Since key issues in the Karabakh peace process have yet to be resolved -- namely the status of Nagorno-Karabakh, possession of the Lachin corridor and the deployment of peacekeeping forces -- the results of the Moscow summit could cause other issues that were agreed upon earlier to be reopened. Ultimately, it probably does not matter much to Russia how the outstanding issues are decided, as an open-ended peace process serves Moscow's purpose, giving the Kremlin a lever with which it can exert influence on both Yerevan and Baku.

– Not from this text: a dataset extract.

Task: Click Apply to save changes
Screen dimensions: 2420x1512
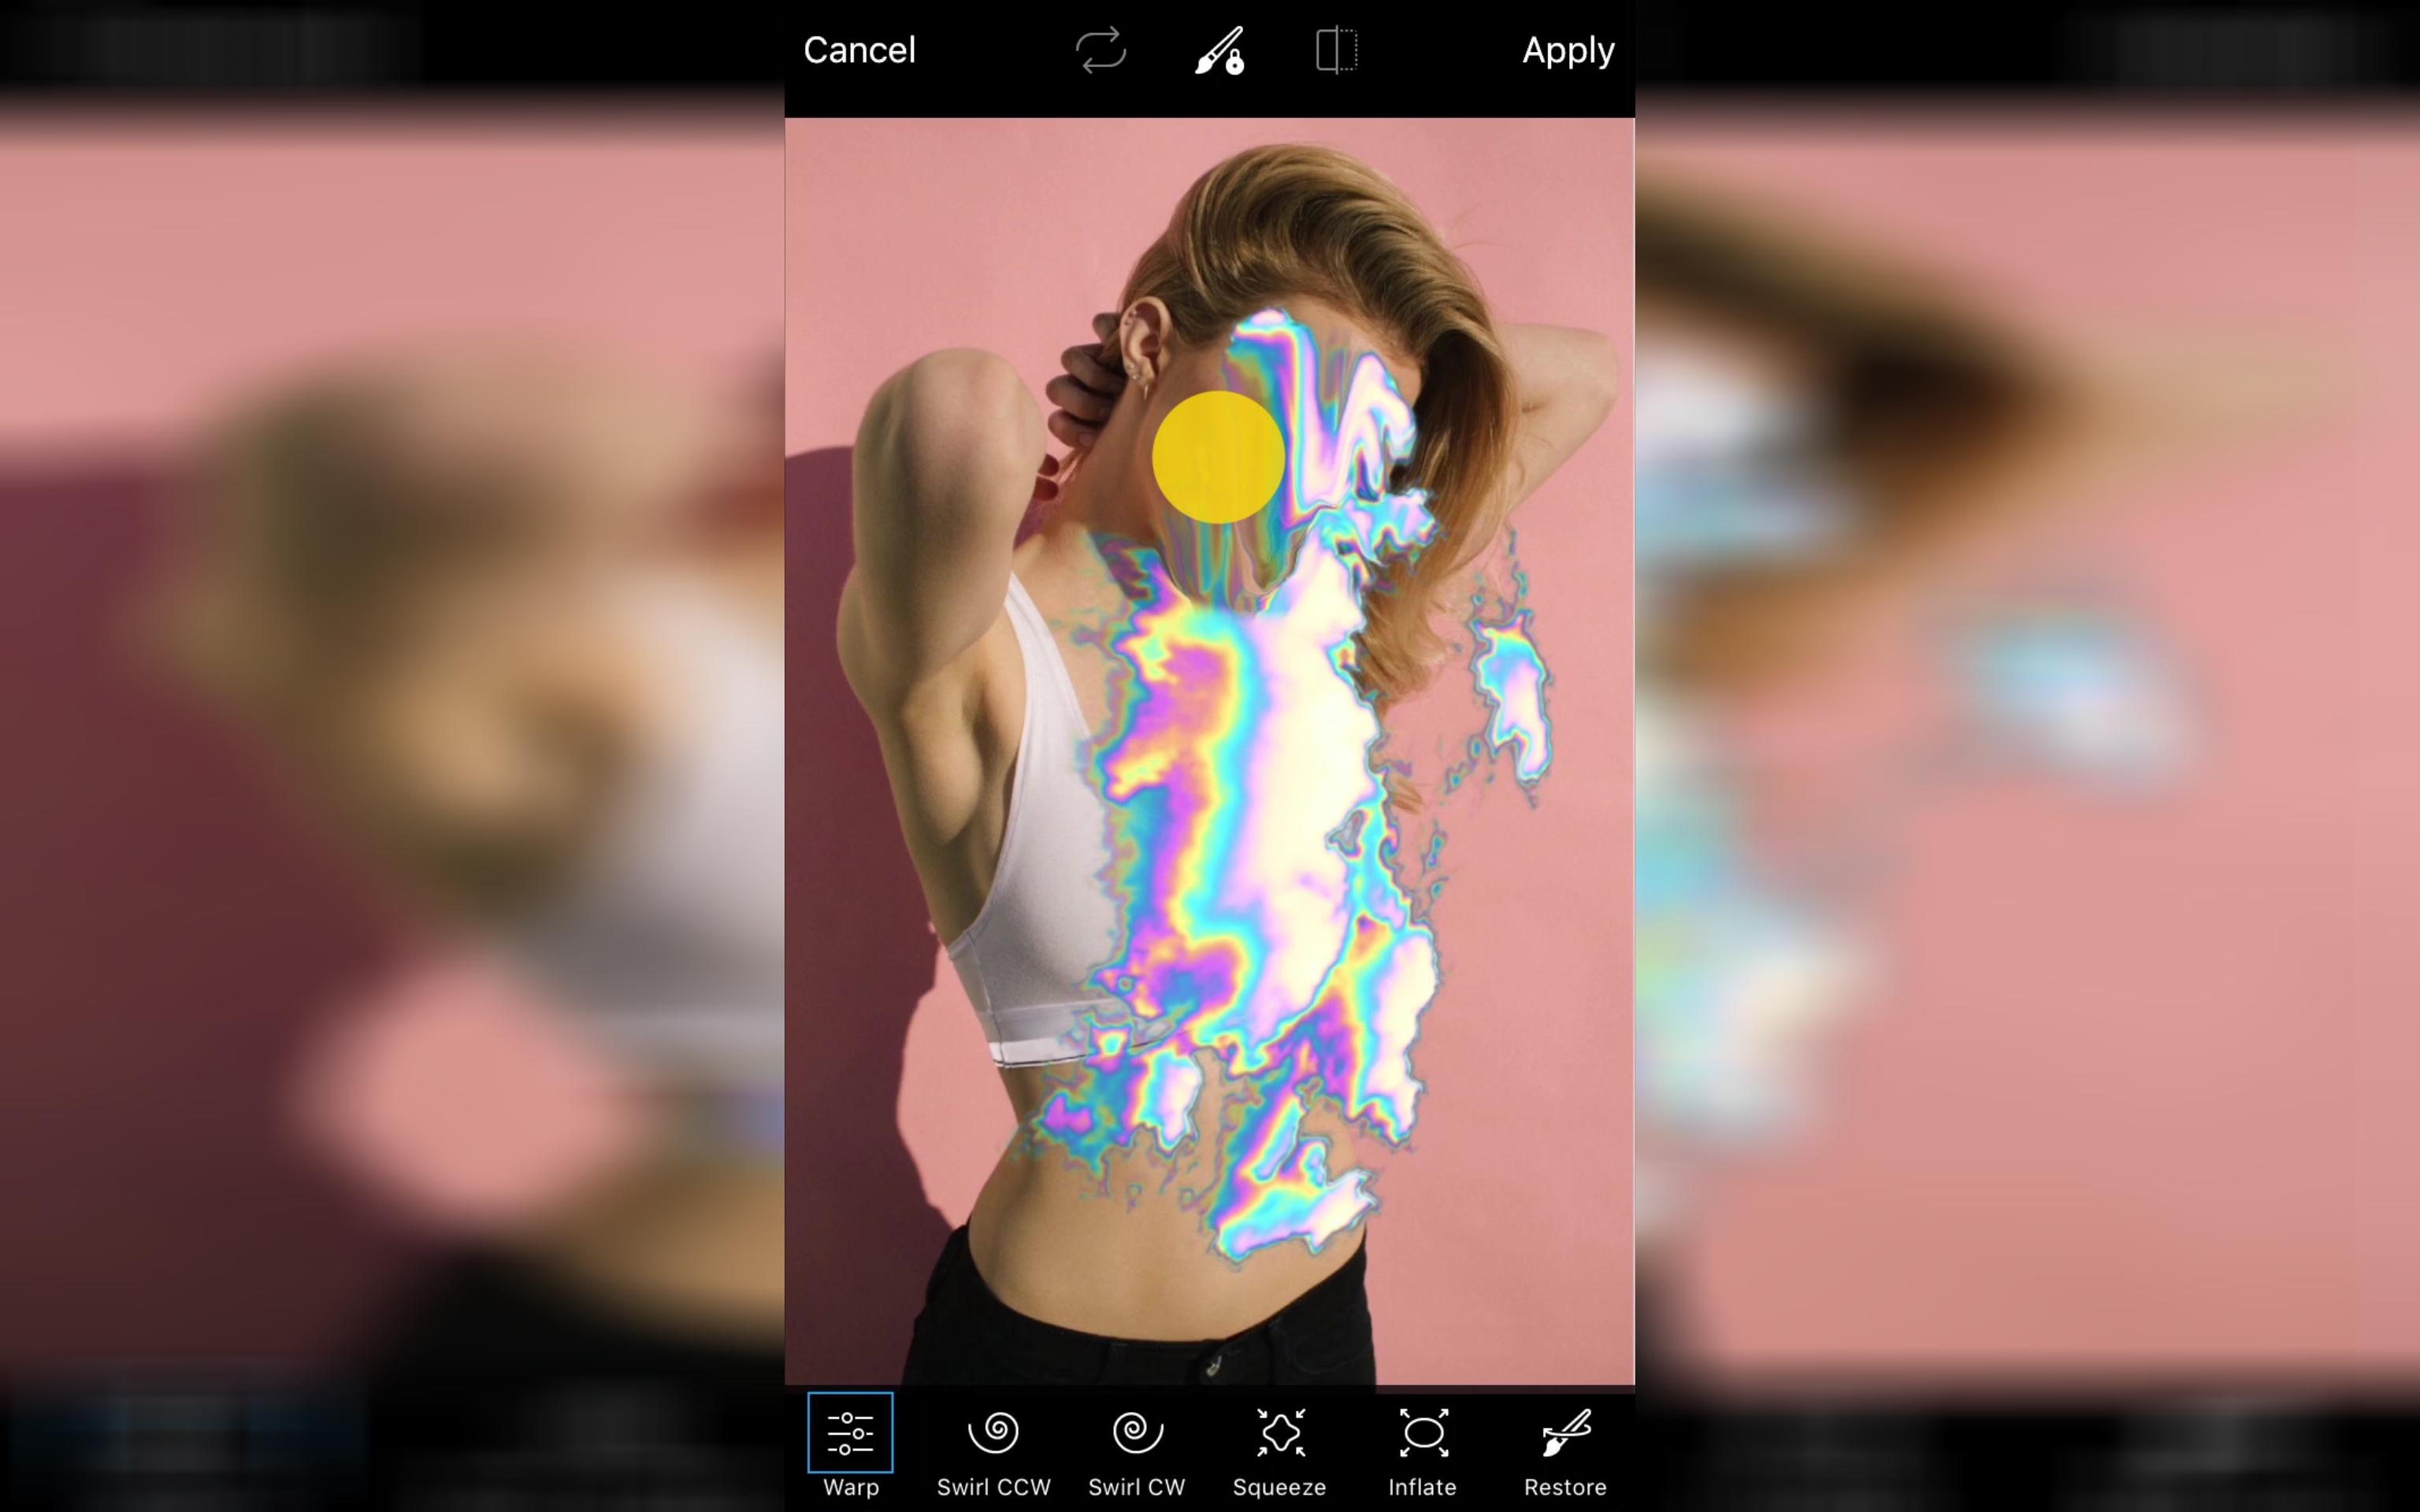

Moscow's pressure on Baku does not end with the Karabakh issue. Reports have circulated that Moscow wants a military base in Azerbaijan -- i.e. an expanded presence for a longer duration at the Qabala air defense base -- and also a stronger position in Azerbaijan's economy. In particular, Russia is eager to integrate Azerbaijan into the Kremlin's Caspian energy framework. This objective has taken on an added sense of urgency because Russia, Iran, and Qatar are now seriously exploring the creation of a natural gas cartel, and because Turkmenistan's gas fields have been shown to be of world-class size. Azerbaijan, another major gas producer in the Caspian Basin, is the only holdout that is preventing Russia from monopolizing trans-Caspian energy flows to Europe.
Moscow apparently will not be satisfied unless it can achieve a controlling interest over Baku's security orientation. This would involve arms sales, the training of officers, close participation in the drafting of Azerbaijan's national security concept, and the reformulation of military doctrine all in a way that would promote Baku's closer cooperation with the Moscow-dominated Collective Security Treaty Organization, as well as with the newly proposed Caspian Economic Cooperation. Obviously, the key prize here is the redirecting of Azeri energy flows through Russian pipelines to effectively render the Baku-Tbilisi-Ceyhan (BTC) pipeline strategically meaningless. During the Russian-Georgian war, Baku, acting prudently, redirected some of its energy flows from the BTC route to Russian installations. Moscow now wants to make this shift permanent.
It is clear that the sum total of all these Russian initiatives is to circumscribe Azerbaijan's sovereignty and bring Baku fully under Moscow's sphere of influence, as envisioned by President Dmitry Medvedev on August 31. Such policies fit well with Moscow's long-standing efforts to integrate CIS states into the various organizations that the Kremlin controls, and which seek to exclude Westerns states from the Caucasus and Central Asia.
What should be of particular concern to policymakers in Washington and in European capitals, especially Berlin, is the Kremlin's naked desire to undermine the foundations of Azerbaijan's sovereignty and, indeed, the sovereignty of every other government in the CIS. Russian pressure will undoubtedly continue, and likely grow more intense, in the absence of a coherent Western response. It is imperative in the coming weeks and months for the United States and the European Union to adopt a united position that shows leaders in Baku and elsewhere in the Caspian Basin that when it comes to relations with Russia, they are not on their own.
Stephen Blank is a professor at the US Army War College. The views expressed this article do not in any way represent the views of the US Army, Defense Department or the US Government.